10,000 motorists with 12 points (or more) continue to drive legally
Hetherington argued successfully that a driving ban would cause him exceptional hardship. He was awarded a further 6 penalty points to bring his current total to 16 and as a result joins the group of 10,000 drivers around Britain who are legally permitted to drive with 12 or more points on their licence. One driver, has racked up a total of 62 penalty points on his licence for speeding, but continues to escape a ban.
Sentences of disqualification from driving have collapsed by 62% in ten years, exceeding the drop in serious motoring offences recorded over the same period. Increasing numbers of people are being allowed to continue driving when they reach 12 points.
The frailty of British road traffic law applied without fear or favour
If you are under the misapprehension that mobile phone use by drivers is a minor offence and that police should be concentrating on more serious matters, rest assured that even drivers who kill are permitted to remain on the roads. For example, Christopher Gard was texting at the wheel when he killed cyclist Lee Martin. Gard had six previous convictions for mobile phone use at the wheel, and was allowed to continue driving by the magistrates court after pleading exceptional hardship. And it seems the frailty of British road traffic law is applied without fear or favour. You can run down and kill a peer of the realm as they use a zebra crossing, plead guilty to driving without due care and yet still escape with little more than a short ban.

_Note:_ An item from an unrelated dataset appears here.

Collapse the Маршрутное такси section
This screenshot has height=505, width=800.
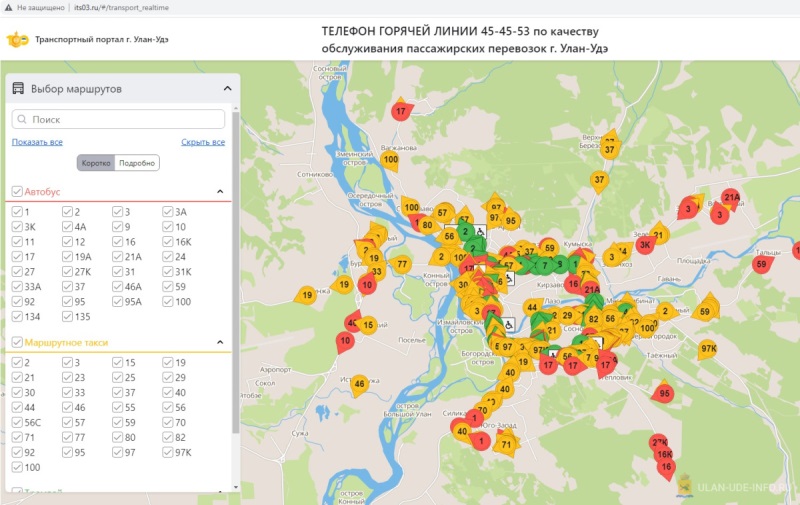point(220,342)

Lord Taylor of Blackburn was on a zebra crossing outside the House of Lords when the driver of lorry struck and killed him.
Sentencing the driver at the Old Bailey this month, Judge Anuja Dhir QC said: “The size of the vehicle you were driving and the weather conditions on that day should have meant that you were even more careful than you would normally be. You were not.” And yet the penalty handed down amounted to little more than some community service and a driving ban.
Magistrates heard late last year how a driver failed to see the cyclist waiting in the middle of the road to make a turn – only becoming aware of the cyclist’s presence when he was sent flying over the windscreen leaving him with injuries requiring four days in intensive care.
District Judge Stephen Nicholls described the incident as a “momentary lapse of concentration” on the part of the driver as he fined him £350 and handed him three penalty points.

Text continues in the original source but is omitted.